→ Exercise
Write out the Bara Surajpur article word for word, from "- • Total: 2,796" up to and including "of the total.".

→ Excerpted passage
>>>

- Bara Surajpur Location in Uttar Pradesh, India
- Coordinates: 27°16′54″N 79°10′19″E﻿ / ﻿27.2817337°N 79.1720653°E
- Country: India
- State: Uttar Pradesh
- District: Mainpuri
- Tehsil: Bhongaon

Area
- • Total: 6.117 km^{2} (2.362 sq mi)

Population (2011)
- • Total: 2,796
- • Density: 457.1/km^{2} (1,184/sq mi)
- Time zone: UTC+5:30 (IST)

= Bara Surajpur =

Village in Uttar Pradesh, India

Bara Surajpur is a village in Sultanganj block of Mainpuri district, Uttar Pradesh. As of 2011, it has a population of 2,796, in 453 households.

== Demographics ==
As of 2011, Bara Surajpur had a population of 2,796, in 453 households. This population was 51.8% male (1,447) and 48.2% female (1,349). The 0-6 age group numbered 409 (219 male and 190 female), or 14.6% of the total population. 126 residents were members of Scheduled Castes, or 4.5% of the total.

The 1981 census recorded Bara Surajpur as having a population of 1,588 people, in 277 households.

<<<

→ Information given
>>>

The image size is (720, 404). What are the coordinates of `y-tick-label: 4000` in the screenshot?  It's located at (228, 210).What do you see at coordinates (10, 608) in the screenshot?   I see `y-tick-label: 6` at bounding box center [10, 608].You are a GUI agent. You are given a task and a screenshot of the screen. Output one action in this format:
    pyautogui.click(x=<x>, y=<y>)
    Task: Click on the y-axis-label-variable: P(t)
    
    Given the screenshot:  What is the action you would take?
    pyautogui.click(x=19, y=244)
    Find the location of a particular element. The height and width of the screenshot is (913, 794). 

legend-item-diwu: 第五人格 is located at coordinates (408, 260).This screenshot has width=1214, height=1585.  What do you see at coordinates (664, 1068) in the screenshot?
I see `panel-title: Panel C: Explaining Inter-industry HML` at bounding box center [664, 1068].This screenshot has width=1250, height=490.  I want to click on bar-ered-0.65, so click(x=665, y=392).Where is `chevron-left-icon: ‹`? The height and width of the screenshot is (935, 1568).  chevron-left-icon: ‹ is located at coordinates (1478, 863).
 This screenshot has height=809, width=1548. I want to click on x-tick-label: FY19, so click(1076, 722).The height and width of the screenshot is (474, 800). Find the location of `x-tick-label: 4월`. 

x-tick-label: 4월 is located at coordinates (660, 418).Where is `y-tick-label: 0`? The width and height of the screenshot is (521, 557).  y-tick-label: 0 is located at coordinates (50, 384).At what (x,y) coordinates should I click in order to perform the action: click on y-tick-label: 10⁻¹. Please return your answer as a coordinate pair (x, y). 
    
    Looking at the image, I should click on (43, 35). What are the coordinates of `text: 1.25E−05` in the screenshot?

<<<

→ Exercise response
- • Total: 2,796
- • Density: 457.1/km^{2} (1,184/sq mi)
- Time zone: UTC+5:30 (IST)

= Bara Surajpur =

Village in Uttar Pradesh, India

Bara Surajpur is a village in Sultanganj block of Mainpuri district, Uttar Pradesh. As of 2011, it has a population of 2,796, in 453 households.

== Demographics ==
As of 2011, Bara Surajpur had a population of 2,796, in 453 households. This population was 51.8% male (1,447) and 48.2% female (1,349). The 0-6 age group numbered 409 (219 male and 190 female), or 14.6% of the total population. 126 residents were members of Scheduled Castes, or 4.5% of the total.